EXTRACTED INFORMATION ▸
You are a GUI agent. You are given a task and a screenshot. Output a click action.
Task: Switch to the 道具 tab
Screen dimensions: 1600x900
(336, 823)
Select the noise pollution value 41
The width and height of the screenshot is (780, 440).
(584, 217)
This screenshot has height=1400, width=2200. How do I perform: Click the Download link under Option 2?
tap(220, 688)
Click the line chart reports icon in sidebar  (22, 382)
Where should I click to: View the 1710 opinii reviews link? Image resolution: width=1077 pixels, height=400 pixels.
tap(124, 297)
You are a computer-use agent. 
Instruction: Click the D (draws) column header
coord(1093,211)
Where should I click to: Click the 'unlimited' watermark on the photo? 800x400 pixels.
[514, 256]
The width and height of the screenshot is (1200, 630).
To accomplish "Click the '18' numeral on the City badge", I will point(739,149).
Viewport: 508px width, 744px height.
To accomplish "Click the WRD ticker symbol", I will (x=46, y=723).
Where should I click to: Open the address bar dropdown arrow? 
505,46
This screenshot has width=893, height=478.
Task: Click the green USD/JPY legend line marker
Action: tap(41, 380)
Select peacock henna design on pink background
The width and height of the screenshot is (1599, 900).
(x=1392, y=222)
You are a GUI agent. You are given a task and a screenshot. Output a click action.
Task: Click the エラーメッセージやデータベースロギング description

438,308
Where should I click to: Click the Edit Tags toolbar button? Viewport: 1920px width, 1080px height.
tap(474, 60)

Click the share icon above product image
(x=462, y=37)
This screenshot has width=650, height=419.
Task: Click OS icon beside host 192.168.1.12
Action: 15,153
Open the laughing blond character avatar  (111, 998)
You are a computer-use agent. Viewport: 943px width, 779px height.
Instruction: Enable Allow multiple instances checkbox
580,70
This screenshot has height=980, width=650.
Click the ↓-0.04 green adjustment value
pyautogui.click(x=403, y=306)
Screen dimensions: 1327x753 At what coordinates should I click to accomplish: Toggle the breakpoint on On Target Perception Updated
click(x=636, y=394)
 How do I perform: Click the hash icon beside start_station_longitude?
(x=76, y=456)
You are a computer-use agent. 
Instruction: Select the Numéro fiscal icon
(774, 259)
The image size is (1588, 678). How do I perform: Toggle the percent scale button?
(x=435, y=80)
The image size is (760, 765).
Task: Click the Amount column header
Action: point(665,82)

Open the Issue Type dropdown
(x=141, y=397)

WHAT YOU HAVE TO DO ▸
Reproduce all of the material above, line for line, with no changes.

THE REPLY ▸
You are a GUI agent. You are given a task and a screenshot. Output a click action.
Task: Switch to the 道具 tab
Screen dimensions: 1600x900
(336, 823)
Select the noise pollution value 41
The width and height of the screenshot is (780, 440).
(584, 217)
This screenshot has height=1400, width=2200. How do I perform: Click the Download link under Option 2?
tap(220, 688)
Click the line chart reports icon in sidebar  (22, 382)
Where should I click to: View the 1710 opinii reviews link? Image resolution: width=1077 pixels, height=400 pixels.
tap(124, 297)
You are a computer-use agent. 
Instruction: Click the D (draws) column header
coord(1093,211)
Where should I click to: Click the 'unlimited' watermark on the photo? 800x400 pixels.
[514, 256]
The width and height of the screenshot is (1200, 630).
To accomplish "Click the '18' numeral on the City badge", I will point(739,149).
Viewport: 508px width, 744px height.
To accomplish "Click the WRD ticker symbol", I will (x=46, y=723).
Where should I click to: Open the address bar dropdown arrow? 
505,46
This screenshot has width=893, height=478.
Task: Click the green USD/JPY legend line marker
Action: tap(41, 380)
Select peacock henna design on pink background
The width and height of the screenshot is (1599, 900).
(x=1392, y=222)
You are a GUI agent. You are given a task and a screenshot. Output a click action.
Task: Click the エラーメッセージやデータベースロギング description

438,308
Where should I click to: Click the Edit Tags toolbar button? Viewport: 1920px width, 1080px height.
tap(474, 60)

Click the share icon above product image
(x=462, y=37)
This screenshot has width=650, height=419.
Task: Click OS icon beside host 192.168.1.12
Action: 15,153
Open the laughing blond character avatar  (111, 998)
You are a computer-use agent. Viewport: 943px width, 779px height.
Instruction: Enable Allow multiple instances checkbox
580,70
This screenshot has height=980, width=650.
Click the ↓-0.04 green adjustment value
pyautogui.click(x=403, y=306)
Screen dimensions: 1327x753 At what coordinates should I click to accomplish: Toggle the breakpoint on On Target Perception Updated
click(x=636, y=394)
 How do I perform: Click the hash icon beside start_station_longitude?
(x=76, y=456)
You are a computer-use agent. 
Instruction: Select the Numéro fiscal icon
(774, 259)
The image size is (1588, 678). How do I perform: Toggle the percent scale button?
(x=435, y=80)
The image size is (760, 765).
Task: Click the Amount column header
Action: point(665,82)

Open the Issue Type dropdown
(x=141, y=397)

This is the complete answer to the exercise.